StreamSQL Tutorial

Introduction

This topic describes how to build a StreamSQL application in StreamBase Studio by recreating the Market Feed Monitor application available in the StreamBase Studio SB Demos perspective. If you load this example from the SB Demos perspective, it creates a project named demo_Market Feed Monitor in the Package Explorer within the SB Authoring perspective. From the SB Test/Debug perspective, either the EventFlow or StreamSQL version of the application can be run.

Planning the Application

Before developing the StreamSQL application, let's review the data processing steps that must be performed. The EventFlow version of the application, shown in the following figure, provides a straightforward approach to viewing the entire application in a single glance. It's a good idea to run the provided Market Feed Monitor demo before working through the remainder of this tutorial.

Input to the application is provided through an input stream named TicksIn and the schema associated with the incoming tuples includes five fields:

  • Symbol, a string field of maximum length 25 characters that contains the symbol for a stock being traded;

  • SourceTimestamp, a timestamp field containing the time at which the tuple was generated by the source application;

  • BidPrice, a double field containing the price currently being offered by buyers of this stock;

  • AskPrice, a double field containing the price currently being sought by sellers of this stock; and

  • FeedName, a string field of maximum length 4 that contains the name of the stock feed service that submitted this tuple.

To duplicate this step in a StreamSQL application, use the CREATE INPUT STREAM statement to define an input stream and its schema.

Immediately after receiving each tuple, the EventFlow application uses a Map operator named LocalTime to add a timestamp field to the stream. This field contains the system time on the computer running the application. To duplicate this step in a StreamSQL application, use the CREATE STREAM statement to define a named stream with an additional field. For consistency with the EventFlow application, name this additional field LocalTime. The StreamBase function now() can be used to obtain the system time. A named stream is only accessible by other statements within this StreamSQL application and cannot, therefore, be accessed by network client applications such as applications that submit and retrieve tuples from Input and output streams.

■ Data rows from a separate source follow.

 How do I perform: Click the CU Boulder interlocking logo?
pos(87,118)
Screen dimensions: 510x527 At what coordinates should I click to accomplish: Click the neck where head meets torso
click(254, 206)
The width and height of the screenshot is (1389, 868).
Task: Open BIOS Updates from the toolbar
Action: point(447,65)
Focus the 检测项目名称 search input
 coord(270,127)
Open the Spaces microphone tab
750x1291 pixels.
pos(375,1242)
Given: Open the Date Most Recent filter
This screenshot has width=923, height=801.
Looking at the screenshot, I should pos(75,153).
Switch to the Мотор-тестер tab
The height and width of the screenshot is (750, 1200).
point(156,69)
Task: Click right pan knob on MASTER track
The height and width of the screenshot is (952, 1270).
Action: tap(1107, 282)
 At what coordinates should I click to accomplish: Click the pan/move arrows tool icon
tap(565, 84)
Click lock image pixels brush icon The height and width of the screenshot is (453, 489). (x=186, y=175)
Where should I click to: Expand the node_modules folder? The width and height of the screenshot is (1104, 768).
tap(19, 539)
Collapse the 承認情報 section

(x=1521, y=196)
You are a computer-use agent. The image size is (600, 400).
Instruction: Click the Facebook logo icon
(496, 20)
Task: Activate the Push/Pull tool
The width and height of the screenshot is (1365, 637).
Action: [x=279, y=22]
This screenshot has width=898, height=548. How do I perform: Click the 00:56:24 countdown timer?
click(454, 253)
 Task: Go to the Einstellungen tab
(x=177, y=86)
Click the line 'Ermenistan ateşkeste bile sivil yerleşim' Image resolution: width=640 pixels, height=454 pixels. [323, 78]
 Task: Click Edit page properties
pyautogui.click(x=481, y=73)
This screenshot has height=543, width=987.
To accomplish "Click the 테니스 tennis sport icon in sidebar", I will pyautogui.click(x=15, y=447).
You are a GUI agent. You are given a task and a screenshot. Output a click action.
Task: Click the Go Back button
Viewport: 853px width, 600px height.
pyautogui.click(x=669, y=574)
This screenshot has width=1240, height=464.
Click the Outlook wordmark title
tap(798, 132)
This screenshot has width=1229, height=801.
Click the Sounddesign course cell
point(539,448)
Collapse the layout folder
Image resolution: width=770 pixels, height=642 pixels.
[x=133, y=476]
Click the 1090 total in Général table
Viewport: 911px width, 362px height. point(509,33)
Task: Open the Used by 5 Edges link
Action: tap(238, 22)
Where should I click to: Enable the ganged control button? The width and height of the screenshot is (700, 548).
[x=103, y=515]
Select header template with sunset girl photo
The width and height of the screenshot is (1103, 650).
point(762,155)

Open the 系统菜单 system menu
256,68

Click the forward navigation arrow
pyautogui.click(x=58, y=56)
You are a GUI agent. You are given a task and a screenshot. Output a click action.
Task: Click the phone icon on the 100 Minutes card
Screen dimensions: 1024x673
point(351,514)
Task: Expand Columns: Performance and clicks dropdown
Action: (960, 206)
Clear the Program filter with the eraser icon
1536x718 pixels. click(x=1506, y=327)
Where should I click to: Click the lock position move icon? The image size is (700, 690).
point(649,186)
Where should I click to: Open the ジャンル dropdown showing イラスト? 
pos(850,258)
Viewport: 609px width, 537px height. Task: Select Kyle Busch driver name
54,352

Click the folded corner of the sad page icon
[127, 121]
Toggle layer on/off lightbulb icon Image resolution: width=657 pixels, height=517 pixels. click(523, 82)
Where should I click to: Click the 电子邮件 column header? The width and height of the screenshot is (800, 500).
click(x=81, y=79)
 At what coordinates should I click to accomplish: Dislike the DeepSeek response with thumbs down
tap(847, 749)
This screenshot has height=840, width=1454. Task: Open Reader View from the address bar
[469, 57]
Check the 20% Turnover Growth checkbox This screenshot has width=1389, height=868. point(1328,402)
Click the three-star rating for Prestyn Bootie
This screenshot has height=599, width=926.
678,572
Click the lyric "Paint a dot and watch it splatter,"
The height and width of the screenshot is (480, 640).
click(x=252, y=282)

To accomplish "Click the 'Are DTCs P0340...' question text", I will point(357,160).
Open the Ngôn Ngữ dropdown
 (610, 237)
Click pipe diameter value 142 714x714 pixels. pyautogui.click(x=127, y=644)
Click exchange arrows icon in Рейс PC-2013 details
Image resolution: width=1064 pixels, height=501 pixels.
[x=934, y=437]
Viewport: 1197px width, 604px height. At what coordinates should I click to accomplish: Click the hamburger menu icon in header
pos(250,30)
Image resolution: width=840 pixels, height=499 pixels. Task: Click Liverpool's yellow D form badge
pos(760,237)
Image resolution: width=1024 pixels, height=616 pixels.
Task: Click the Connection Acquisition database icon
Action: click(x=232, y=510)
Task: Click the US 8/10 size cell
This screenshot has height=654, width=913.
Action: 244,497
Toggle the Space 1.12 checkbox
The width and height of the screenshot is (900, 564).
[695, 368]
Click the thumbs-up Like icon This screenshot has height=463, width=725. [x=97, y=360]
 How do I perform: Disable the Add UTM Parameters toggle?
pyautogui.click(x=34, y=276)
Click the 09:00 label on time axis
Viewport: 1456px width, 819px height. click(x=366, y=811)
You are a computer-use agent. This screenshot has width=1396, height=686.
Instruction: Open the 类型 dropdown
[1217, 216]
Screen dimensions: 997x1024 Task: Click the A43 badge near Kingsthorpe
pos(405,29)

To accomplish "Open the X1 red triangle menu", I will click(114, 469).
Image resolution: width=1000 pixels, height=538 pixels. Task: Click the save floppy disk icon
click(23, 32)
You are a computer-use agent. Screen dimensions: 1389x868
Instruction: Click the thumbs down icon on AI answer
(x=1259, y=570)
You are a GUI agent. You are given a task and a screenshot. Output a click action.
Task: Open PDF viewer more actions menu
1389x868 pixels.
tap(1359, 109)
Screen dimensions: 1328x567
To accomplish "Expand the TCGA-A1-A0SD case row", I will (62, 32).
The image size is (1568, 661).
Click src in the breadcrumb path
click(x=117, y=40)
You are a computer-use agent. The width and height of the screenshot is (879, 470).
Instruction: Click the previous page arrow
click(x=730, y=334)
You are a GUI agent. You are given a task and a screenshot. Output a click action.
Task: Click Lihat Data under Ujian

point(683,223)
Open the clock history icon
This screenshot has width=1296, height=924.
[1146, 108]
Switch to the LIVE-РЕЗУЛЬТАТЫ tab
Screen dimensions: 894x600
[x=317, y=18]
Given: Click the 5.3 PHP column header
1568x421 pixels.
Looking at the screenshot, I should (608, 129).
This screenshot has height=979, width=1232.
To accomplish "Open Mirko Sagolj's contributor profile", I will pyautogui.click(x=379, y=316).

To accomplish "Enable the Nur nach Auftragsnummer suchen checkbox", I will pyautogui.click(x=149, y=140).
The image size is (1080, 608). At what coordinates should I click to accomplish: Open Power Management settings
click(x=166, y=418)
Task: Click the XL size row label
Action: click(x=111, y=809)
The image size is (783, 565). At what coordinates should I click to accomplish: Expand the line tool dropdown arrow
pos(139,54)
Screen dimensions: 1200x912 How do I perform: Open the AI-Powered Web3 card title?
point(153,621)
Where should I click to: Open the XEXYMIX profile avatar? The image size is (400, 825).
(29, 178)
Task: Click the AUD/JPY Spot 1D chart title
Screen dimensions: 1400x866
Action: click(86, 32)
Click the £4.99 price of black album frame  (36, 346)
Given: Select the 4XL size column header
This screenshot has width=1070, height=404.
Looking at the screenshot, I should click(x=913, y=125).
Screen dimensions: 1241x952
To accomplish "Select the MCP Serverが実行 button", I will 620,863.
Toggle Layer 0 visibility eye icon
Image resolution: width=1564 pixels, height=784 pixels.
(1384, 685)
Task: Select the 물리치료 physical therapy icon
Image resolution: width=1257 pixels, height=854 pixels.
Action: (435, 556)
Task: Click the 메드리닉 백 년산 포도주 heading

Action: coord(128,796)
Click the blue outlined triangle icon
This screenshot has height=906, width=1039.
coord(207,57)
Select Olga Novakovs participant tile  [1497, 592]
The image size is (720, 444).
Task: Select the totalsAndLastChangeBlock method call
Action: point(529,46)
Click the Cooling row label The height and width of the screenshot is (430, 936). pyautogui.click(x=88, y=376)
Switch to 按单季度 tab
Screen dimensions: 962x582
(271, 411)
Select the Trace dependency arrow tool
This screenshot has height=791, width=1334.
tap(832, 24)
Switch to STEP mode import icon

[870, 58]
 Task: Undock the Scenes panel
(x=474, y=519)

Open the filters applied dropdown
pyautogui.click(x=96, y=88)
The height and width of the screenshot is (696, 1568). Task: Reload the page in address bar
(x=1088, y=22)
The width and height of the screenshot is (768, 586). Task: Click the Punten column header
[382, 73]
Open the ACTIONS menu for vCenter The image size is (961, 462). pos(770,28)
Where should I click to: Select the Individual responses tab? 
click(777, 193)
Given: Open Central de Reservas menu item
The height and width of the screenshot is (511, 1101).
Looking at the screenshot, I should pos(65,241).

Next, a field-based Aggregate operator, TicksPerSecond, executes two aggregate functions over a one second interval. The first function obtains the system time at the beginning of the one second interval, while the second function determines the number of tuples that passed through the operator during the one second interval. Separate calculations are performed for each stock feed service. The output stream from this operator includes three fields, but only one of these, FeedName, is derived from the input stream. The other two fields are derived from the aggregate functions executed by this operator. Since the other fields in the original input stream are not used by the application, it would have been slightly more efficient to use the preceding Map operator to drop these fields from the stream and not pass them to this Aggregate operator. To duplicate this step in a StreamSQL application, employ a CREATE WINDOW statement, a SELECT statement, and a CREATE STREAM statement. However, it is easy to combine these statements, which offers a simplification.

After calculating the number of tuples submitted during each one second interval, use another field-based Aggregate operator, Mean20s, to calculate some stream statistics over a twenty second interval. The output stream from this operator includes the FeedName field and four fields derived from aggregate functions executed by this operator. To duplicate this step in a StreamSQL application, you again need to employ a CREATE WINDOW statement, a SELECT statement, and a CREATE STREAM statement.

Finally, output tuples from the Mean20s Aggregate operator are sent to both the TickStats output stream, where they are available to external client applications, and to the Map and Filter operators, SetThreshold and TickFallOffFilter, which generate an alert that is available at the TickFallOffAlert output stream. Within a StreamSQL application, a CREATE OUTPUT STREAM statement duplicates the EventFlow application's TickStats output stream. There are several ways to replicate the functionality of the Map and Filter operators and the alternative output stream. Perhaps the most elegant approach is to use a stream valued expression (also called a subquery) and the arrow operator to pass results between subqueries.

Creating a Project

Start StreamBase Studio. See the Studio Reference Guide for instructions on using Studio and switching between perspectives.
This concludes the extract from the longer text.